[Pixel coordinate grounding data]
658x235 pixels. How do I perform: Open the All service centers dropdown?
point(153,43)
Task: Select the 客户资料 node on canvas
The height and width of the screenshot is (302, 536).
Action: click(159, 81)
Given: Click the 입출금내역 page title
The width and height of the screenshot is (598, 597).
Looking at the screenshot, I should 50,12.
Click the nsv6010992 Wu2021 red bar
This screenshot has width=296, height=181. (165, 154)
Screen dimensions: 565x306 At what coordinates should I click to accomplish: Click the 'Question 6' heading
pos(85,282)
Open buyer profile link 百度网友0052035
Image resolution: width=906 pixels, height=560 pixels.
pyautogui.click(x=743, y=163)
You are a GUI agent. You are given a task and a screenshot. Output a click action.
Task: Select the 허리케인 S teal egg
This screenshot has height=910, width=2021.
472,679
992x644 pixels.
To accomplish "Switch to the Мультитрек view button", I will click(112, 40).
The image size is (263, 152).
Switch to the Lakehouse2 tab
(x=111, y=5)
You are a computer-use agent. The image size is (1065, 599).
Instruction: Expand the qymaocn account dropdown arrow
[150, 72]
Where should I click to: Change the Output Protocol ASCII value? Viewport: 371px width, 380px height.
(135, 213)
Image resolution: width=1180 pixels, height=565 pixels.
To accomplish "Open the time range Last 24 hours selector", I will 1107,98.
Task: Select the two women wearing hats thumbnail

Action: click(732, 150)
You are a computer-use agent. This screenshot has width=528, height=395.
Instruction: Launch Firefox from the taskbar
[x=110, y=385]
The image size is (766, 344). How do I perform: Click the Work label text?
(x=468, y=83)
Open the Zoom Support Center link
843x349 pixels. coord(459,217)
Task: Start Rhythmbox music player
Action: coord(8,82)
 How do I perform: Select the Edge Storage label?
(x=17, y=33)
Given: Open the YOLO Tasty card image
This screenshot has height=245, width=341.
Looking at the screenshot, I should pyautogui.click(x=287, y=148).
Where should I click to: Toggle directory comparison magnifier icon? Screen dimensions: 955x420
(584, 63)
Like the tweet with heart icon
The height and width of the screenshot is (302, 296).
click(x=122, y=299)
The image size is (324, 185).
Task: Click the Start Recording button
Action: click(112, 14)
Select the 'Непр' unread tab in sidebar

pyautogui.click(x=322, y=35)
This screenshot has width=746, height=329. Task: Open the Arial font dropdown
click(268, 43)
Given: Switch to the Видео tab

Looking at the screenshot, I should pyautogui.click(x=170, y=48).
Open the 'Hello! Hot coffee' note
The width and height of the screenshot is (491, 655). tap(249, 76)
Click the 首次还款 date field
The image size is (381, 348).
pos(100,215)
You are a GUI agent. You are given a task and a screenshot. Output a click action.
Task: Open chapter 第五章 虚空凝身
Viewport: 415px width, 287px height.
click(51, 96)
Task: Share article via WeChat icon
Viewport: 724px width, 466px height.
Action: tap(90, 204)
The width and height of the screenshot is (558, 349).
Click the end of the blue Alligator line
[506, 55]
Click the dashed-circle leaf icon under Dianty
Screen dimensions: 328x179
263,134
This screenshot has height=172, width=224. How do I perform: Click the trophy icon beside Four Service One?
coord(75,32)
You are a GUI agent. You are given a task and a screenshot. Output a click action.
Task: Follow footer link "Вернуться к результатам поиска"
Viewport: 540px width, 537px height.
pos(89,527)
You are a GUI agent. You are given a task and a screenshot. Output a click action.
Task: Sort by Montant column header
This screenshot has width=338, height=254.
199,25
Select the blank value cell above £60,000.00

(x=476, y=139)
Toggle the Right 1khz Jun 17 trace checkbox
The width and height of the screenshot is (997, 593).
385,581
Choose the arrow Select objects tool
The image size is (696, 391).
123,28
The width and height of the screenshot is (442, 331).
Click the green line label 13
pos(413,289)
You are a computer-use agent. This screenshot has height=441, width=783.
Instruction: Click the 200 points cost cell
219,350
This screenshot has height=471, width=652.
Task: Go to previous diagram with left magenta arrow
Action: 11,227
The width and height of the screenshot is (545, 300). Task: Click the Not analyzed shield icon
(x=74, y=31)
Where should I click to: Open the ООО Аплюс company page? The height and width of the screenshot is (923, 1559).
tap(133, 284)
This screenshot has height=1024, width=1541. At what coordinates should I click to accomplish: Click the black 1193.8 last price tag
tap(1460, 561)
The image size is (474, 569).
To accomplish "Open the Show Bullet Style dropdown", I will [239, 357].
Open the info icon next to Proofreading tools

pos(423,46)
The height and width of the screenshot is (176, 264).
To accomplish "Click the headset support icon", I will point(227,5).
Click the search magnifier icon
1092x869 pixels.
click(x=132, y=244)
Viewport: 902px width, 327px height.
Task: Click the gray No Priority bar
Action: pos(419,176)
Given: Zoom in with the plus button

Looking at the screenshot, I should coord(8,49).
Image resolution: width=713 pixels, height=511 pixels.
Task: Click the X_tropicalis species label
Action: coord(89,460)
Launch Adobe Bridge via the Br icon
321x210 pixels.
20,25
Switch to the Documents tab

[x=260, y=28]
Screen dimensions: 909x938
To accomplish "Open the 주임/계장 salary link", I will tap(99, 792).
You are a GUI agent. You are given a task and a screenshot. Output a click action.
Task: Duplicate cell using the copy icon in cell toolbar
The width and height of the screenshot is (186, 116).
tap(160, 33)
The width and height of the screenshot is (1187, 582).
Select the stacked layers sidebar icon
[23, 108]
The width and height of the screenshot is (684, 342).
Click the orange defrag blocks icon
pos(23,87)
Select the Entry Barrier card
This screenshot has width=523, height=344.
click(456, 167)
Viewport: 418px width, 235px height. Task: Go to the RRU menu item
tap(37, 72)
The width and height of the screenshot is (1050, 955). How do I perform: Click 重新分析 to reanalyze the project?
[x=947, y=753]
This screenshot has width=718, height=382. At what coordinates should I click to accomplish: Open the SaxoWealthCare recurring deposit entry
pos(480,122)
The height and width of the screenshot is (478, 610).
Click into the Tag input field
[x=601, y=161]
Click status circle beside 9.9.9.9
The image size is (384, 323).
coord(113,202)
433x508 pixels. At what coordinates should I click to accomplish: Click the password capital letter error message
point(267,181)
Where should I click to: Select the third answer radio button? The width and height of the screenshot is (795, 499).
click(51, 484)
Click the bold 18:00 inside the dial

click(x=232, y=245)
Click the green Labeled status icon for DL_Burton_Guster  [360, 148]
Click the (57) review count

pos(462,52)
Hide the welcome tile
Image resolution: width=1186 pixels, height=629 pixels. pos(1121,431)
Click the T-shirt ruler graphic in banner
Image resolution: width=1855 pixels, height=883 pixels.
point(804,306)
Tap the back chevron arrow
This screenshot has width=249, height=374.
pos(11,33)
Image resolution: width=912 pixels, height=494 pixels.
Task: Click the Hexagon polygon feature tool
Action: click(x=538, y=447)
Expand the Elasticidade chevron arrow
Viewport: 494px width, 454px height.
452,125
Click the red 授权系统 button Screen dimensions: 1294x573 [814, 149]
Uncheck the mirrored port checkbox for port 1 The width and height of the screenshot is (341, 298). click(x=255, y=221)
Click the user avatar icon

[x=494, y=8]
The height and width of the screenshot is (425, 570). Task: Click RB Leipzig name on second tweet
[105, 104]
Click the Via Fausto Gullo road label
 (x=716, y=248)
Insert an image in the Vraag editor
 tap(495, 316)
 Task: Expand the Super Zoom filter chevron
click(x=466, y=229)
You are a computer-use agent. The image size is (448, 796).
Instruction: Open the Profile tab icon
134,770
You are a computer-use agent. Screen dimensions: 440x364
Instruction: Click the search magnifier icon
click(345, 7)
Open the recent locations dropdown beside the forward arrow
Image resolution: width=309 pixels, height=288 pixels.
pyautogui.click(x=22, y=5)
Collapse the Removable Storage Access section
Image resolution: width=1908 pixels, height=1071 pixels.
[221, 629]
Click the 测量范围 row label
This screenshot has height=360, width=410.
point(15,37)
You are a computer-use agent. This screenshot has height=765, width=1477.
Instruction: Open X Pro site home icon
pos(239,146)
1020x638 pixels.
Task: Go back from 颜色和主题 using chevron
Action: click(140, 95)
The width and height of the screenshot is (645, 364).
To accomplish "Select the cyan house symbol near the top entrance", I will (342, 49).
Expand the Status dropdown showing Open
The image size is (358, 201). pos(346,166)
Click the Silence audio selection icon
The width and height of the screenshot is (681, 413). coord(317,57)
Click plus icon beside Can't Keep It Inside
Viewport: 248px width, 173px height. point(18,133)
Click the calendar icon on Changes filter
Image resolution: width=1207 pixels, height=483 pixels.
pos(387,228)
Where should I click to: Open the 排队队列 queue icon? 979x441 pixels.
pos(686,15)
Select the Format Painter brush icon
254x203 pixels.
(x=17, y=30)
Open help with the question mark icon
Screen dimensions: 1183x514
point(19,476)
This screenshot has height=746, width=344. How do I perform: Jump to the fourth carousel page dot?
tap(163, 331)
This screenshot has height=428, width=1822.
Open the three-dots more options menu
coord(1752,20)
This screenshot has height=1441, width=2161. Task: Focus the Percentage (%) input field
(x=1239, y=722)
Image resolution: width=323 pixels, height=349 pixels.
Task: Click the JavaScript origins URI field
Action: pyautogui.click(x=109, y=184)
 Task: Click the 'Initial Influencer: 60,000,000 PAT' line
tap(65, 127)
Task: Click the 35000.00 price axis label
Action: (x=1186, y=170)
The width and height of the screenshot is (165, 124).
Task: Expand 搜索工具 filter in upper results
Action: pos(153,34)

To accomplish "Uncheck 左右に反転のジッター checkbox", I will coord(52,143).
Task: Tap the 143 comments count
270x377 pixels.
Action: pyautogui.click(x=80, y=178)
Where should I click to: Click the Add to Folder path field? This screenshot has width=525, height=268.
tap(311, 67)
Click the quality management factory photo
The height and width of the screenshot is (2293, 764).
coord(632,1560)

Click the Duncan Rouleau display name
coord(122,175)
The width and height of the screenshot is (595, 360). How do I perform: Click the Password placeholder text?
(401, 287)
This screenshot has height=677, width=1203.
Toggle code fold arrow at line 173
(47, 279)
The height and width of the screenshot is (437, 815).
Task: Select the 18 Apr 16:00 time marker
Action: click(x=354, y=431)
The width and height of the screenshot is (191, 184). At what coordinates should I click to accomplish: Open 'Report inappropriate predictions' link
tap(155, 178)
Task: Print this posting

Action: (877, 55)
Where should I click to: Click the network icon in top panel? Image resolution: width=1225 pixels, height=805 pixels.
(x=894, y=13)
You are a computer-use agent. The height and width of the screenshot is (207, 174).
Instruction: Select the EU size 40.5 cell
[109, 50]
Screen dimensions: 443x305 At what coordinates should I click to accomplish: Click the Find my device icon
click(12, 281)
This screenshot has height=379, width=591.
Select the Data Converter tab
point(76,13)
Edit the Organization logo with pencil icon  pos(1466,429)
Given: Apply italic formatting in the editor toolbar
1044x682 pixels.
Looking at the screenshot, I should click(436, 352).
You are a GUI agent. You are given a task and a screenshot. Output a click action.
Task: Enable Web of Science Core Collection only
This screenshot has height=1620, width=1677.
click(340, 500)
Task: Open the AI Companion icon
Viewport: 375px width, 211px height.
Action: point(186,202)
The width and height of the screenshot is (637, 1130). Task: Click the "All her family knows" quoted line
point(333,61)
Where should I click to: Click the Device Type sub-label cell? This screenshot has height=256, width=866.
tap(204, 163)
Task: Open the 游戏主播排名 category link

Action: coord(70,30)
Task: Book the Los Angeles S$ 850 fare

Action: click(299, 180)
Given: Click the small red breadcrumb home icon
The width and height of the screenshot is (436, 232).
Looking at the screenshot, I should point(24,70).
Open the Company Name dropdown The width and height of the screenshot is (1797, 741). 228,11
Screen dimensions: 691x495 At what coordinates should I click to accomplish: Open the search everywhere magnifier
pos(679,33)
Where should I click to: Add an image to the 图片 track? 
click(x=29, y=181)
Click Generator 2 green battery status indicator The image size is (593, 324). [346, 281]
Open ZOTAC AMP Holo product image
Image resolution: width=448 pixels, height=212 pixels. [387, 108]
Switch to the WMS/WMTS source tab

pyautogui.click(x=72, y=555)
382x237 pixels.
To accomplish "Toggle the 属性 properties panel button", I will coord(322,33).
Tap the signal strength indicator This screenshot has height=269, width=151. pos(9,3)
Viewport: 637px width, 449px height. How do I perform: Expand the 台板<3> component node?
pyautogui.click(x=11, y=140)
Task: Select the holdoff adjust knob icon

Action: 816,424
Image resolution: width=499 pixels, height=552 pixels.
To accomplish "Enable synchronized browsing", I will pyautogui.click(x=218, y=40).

About this exercise: What is needed is an exact copy of the entries above, from the first line through the line holding "Image resolution: width=1180", with both of those lines kept; please give nothing else.

Written solution:
658x235 pixels. How do I perform: Open the All service centers dropdown?
point(153,43)
Task: Select the 客户资料 node on canvas
The height and width of the screenshot is (302, 536).
Action: click(159, 81)
Given: Click the 입출금내역 page title
The width and height of the screenshot is (598, 597).
Looking at the screenshot, I should 50,12.
Click the nsv6010992 Wu2021 red bar
This screenshot has width=296, height=181. (165, 154)
Screen dimensions: 565x306 At what coordinates should I click to accomplish: Click the 'Question 6' heading
pos(85,282)
Open buyer profile link 百度网友0052035
Image resolution: width=906 pixels, height=560 pixels.
pyautogui.click(x=743, y=163)
You are a GUI agent. You are given a task and a screenshot. Output a click action.
Task: Select the 허리케인 S teal egg
This screenshot has height=910, width=2021.
472,679
992x644 pixels.
To accomplish "Switch to the Мультитрек view button", I will click(112, 40).
The image size is (263, 152).
Switch to the Lakehouse2 tab
(x=111, y=5)
You are a computer-use agent. The image size is (1065, 599).
Instruction: Expand the qymaocn account dropdown arrow
[150, 72]
Where should I click to: Change the Output Protocol ASCII value? Viewport: 371px width, 380px height.
(135, 213)
Image resolution: width=1180 pixels, height=565 pixels.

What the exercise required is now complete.